To detect a custom object on mobile, we have followed these steps:
- Data Generation: click images of your object
- Image Annotation: draw bounding boxes manually
- Train & Validate Model: uses transfer learning
- Freeze the Model: for mobile deployment
- Deploy and Run: in mobile
To freeze the model, execute
python models/research/object_detection/export_inference_graph.py -input_type image_tensor -pipeline_config_path data/ssd_mobilenet_v1_custom.config -trained_checkpoint_prefix <model ckpt path> -output_directory object_detection_graph
To deploy the model on mobile,
- Use Android Studio to open this project and update the workspace file with the location and API version of the SDK and NDK.
- Set “def nativeBuildSystem” in build.gradle to ‘none’
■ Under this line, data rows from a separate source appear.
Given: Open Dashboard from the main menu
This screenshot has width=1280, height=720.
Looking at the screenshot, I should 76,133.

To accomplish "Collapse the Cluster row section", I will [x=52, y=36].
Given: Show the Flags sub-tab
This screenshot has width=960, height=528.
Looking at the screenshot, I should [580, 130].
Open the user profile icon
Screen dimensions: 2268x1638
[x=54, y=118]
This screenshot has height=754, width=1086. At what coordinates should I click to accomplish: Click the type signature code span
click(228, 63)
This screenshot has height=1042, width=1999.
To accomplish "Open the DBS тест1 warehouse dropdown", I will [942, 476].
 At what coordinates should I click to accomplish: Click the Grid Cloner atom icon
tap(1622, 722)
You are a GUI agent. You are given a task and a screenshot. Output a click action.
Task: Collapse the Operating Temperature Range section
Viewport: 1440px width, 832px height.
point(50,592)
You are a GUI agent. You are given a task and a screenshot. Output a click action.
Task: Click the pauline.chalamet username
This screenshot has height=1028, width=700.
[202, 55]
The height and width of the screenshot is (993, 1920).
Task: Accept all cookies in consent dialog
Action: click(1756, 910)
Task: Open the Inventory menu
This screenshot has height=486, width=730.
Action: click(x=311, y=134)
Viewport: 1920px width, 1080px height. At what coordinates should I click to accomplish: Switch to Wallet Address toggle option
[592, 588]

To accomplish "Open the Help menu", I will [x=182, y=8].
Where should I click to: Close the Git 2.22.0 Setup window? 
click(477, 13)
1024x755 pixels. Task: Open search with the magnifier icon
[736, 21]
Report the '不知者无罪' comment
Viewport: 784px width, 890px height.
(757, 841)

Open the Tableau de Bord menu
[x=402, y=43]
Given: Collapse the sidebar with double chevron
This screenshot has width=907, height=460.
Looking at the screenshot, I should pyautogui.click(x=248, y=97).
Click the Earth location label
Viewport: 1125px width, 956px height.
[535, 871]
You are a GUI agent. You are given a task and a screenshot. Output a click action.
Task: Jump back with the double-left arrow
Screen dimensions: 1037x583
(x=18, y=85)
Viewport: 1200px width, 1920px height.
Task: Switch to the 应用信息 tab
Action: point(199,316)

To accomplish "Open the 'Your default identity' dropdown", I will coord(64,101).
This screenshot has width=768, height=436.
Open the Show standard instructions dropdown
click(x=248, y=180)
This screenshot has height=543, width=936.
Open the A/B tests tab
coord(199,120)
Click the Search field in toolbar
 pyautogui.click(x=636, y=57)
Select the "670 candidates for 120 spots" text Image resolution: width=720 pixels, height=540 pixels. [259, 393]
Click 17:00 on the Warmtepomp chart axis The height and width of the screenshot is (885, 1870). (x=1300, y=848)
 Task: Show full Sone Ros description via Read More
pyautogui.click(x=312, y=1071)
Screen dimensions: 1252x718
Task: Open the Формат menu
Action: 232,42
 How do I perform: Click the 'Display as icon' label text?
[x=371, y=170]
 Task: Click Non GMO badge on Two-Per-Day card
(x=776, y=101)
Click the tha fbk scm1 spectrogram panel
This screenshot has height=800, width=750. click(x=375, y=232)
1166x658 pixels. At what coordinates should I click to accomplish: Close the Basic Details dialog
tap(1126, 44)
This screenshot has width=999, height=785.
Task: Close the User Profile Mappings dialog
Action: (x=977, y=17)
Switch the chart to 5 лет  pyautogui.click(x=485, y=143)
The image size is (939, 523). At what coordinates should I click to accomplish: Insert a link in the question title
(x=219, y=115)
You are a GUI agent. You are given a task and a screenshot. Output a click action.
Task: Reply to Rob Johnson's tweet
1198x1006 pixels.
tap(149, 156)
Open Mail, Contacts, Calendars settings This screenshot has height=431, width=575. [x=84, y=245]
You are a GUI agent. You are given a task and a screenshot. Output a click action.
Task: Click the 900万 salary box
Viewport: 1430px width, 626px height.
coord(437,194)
- Download quantized Mobilenet-SSD TF Lite model from here and unzip mobilenet_ssd.tflite to assets folder,
- Copy frozen_inference_graph.pb and label_map.pbtxt to the “assets” folder above. Edit the label file to reflect the classes to be identified.
- Update the variables TF_OD_API_MODEL_FILE and TF_OD_API_LABELS_FILE in DetectorActivity.java to the above filenames with prefix “file:///android_asset/”
- Build the bundle as an APK file using Android Studio and install it on your Android mobile. Execute TF-Detect app to start object detection. The mobile camera would turn on and detect objects in real-time.
I have taken 300 images of household chairs, annotated them, and did the above steps to deploy on Android mobile to prove the concept. See the mobile is able to detect generic chairs in real-time.